Dal 2000 al 2023 in Italia ci sono stati ben 10 ministri dell’Ambiente; inoltre, nello stesso arco di tempo, nel nostro Paese il nome del Ministero in questione è cambiato diverse volte, passando da “Ministero dell’Ambiente” a “Ministero dell’Ambiente e tutela del territorio” nel 2001, a “Ministero dell’Ambiente e tutela del territorio e del mare” nel 2006, per poi diventare “Ministero della Transizione Ecologica” nel 2021 e, infine, “Ministero dell’Ambiente e Sicurezza Energetica” nel 2022.
Nello stesso periodo, in Italia sono inoltre cambiate le priorità che hanno guidato il Ministero negli anni: in principio, l’obiettivo principale era l’adozione di una crescita che ricalcasse i princìpi del cosiddetto “sviluppo sostenibile”, inteso come uno “sviluppo che soddisfa le esigenze del presente senza compromettere la capacità delle generazioni future di soddisfare i propri bisogni”. Tuttavia, quando anche questo concetto ha perso il suo fascino, si è iniziato a coniare nuovi termini ed individuare percorsi apparentemente “innovativi”, parlando di green economy e transizione ecologica, che altro non sono che sinonimi di modelli di sviluppo già ampiamente previsti da ideologie antecedenti e già più volte analizzati in letteratura.
Ma è cambiato davvero qualcosa? Sono infatti ancora molte le lacune, soprattutto normative, che l’Italia non è ancora riuscita ad affrontare in maniera adeguata.
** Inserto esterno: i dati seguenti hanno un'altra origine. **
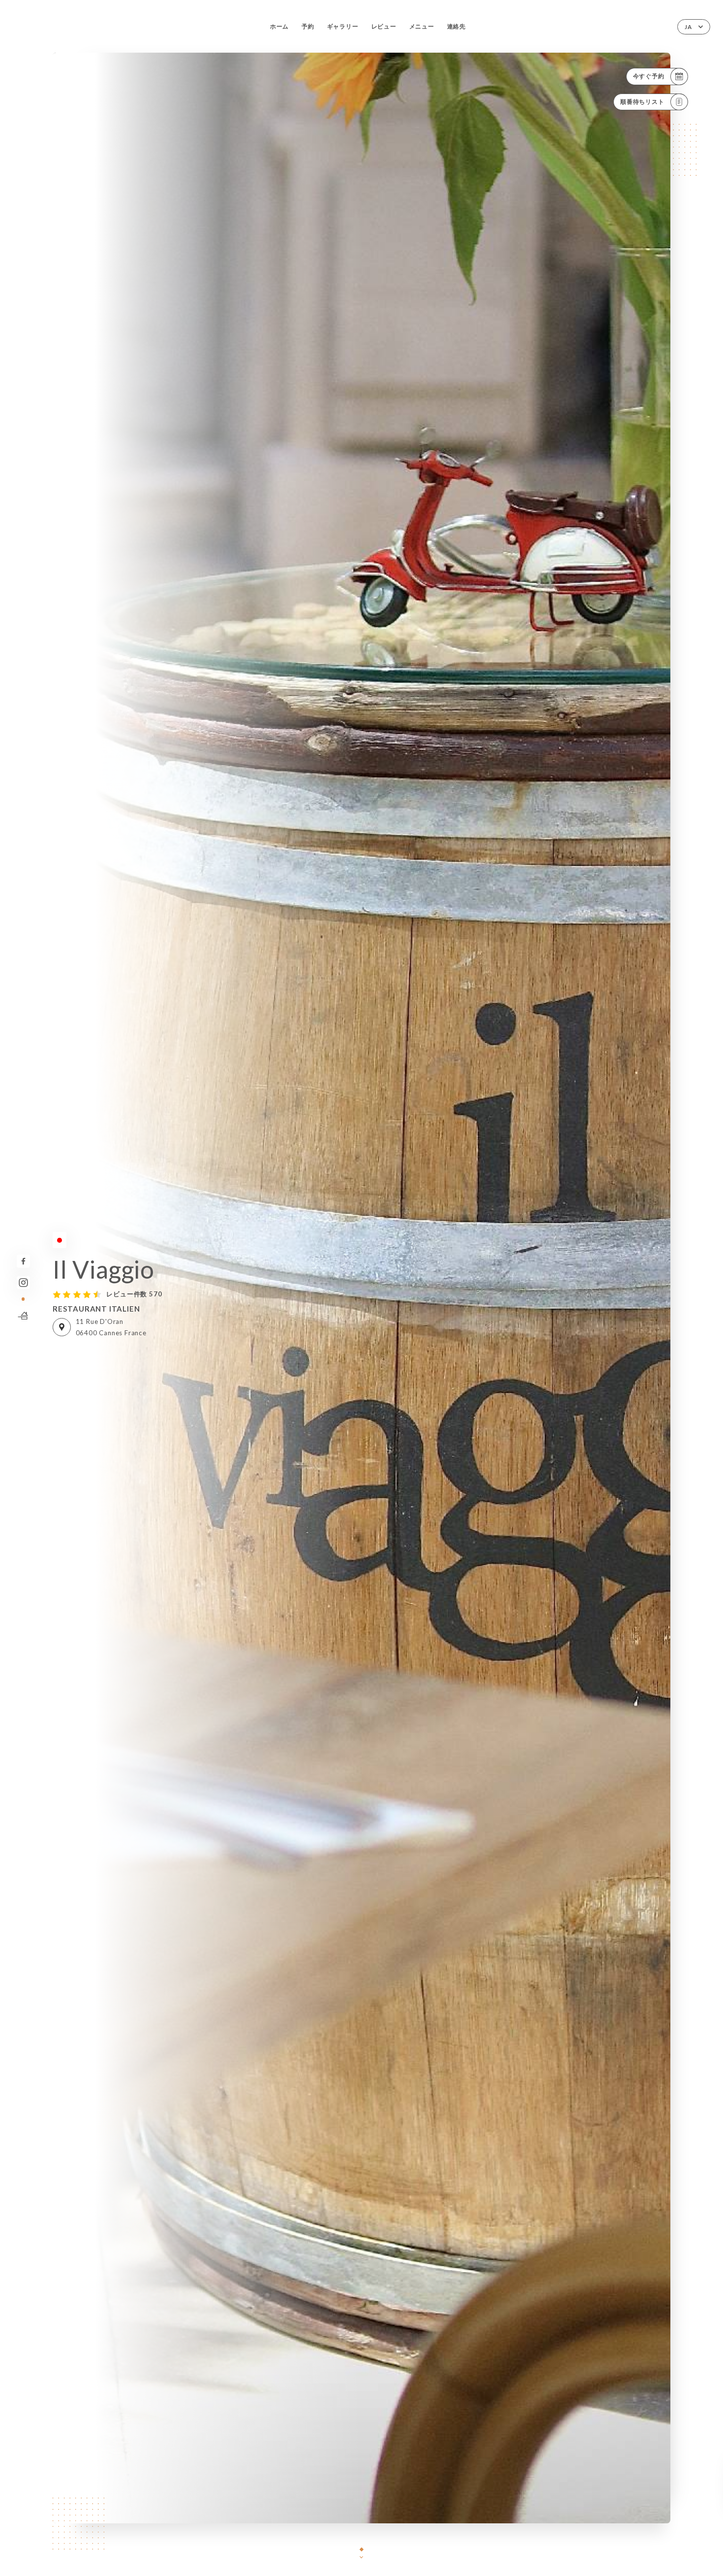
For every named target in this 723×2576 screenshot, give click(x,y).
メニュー (421, 26)
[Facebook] (23, 1261)
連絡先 (456, 26)
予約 (307, 26)
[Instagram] (23, 1282)
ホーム (279, 26)
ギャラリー (343, 26)
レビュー (383, 26)
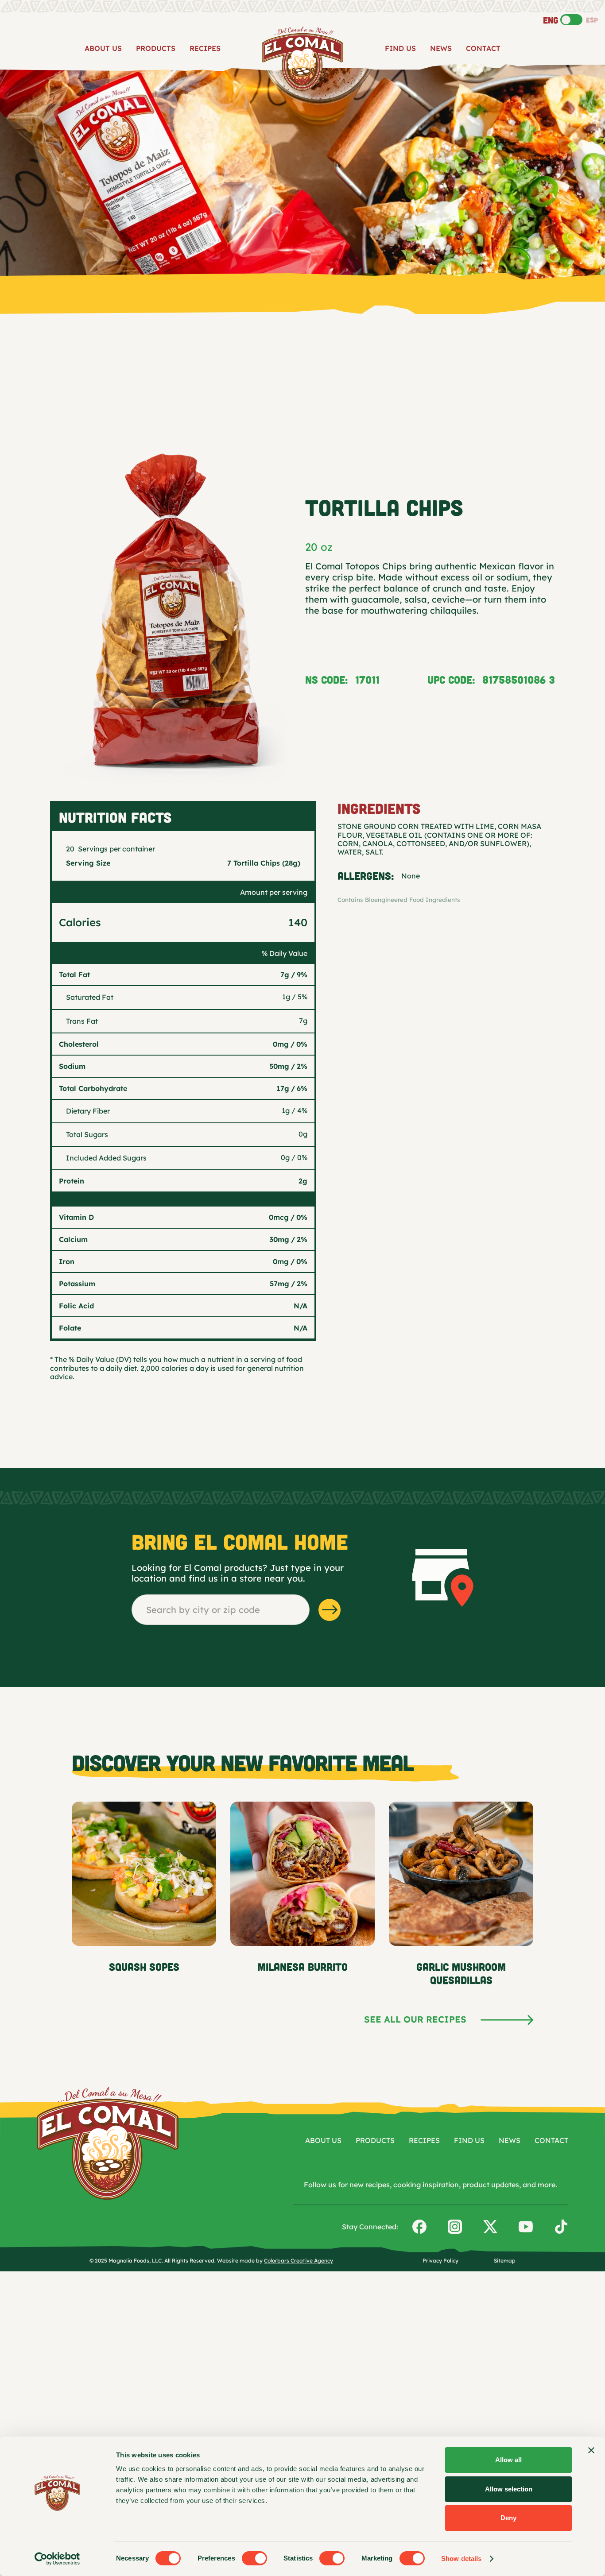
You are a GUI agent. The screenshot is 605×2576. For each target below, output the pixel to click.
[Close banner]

Per esempio, se parliamo di rifiuti, l’Italia è a tutti gli effetti un’eccellenza europea e mondiale con un tasso di riciclo dei rifiuti urbani e speciali che si attesta circa al 72%.
Ciò nonostante, non mancano certamente le difficoltà in questo settore: il RENTRI, sul quale il Consiglio di Stato ha espresso alcuni dubbi, deve ancora entrare in funzione in sostituzione del disastro SISTRI ed è in ritardo da anni; la Parte IV del Testo Unico Ambientale continua ad essere modificata ogni anno con interventi “a cerotto” invece di venir semplificata in maniera organica; sentiamo ogni giorno parlare di “economia circolare” ma non è presente alcuna definizione in merito all’interno della normativa italiana in campo ambientale; mancano ancora svariati decreti attuativi per l’End of Waste e quelli che sono stati pubblicati hanno portato con sé diverse difficoltà operative per la loro attuazione; l’Italia continua poi ad essere trai primi paesi in Europa per numero di infrazioni contro il diritto ambientale europeo.
Questi sono solamente alcuni esempi all’interno di un ambito specifico, figuriamoci se dovessimo prendere in considerazione ogni settore collegato all’ambiente.
Chiunque lavori nell’ambito ambientale in Italia sa bene che parte di questi problemi trovano la loro origine nell’assenza di una chiara visione da parte della classe politica e nell’astrusità delle norme ambientali e di una burocrazia autoreferenziale, che insieme hanno creato un sistema estremamente complesso, controintuitivo e controproducente per ogni operatore.
Trattasi di una semplice constatazione della realtà perché, in fin dei conti, aveva ragione Giuseppe Tomasi di Lampedusa quando scrisse nel suo Gattopardo che “se vogliamo che tutto rimanga com’è, bisogna che tutto cambi”: sarebbe bello se fosse vero che per risolvere tutti i problemi legati all’ambiente e alla sua corretta gestione bastasse cambiare ministri, rinominare il ministero o inventarsi nuovi termini ed idee ma non è così.
In Italia è cambiato tutto ma alla fine non è cambiato nulla; servono invece riforme serie e durature che tengano conto delle difficoltà che riscontrano quotidianamente gli addetti ai lavori e dei loro consigli: queste riforme auspicate possono essere attuate solamente sulla base di un concreto piano industriale italiano che manca però da decenni, piano che consentirebbe di proporre interventi efficaci dal punto di vista economico ed ambientale valutandone allo stesso tempo tutti i possibili impatti sul lungo periodo.
Speriamo che il 2023 possa essere l’anno per iniziare questo percorso.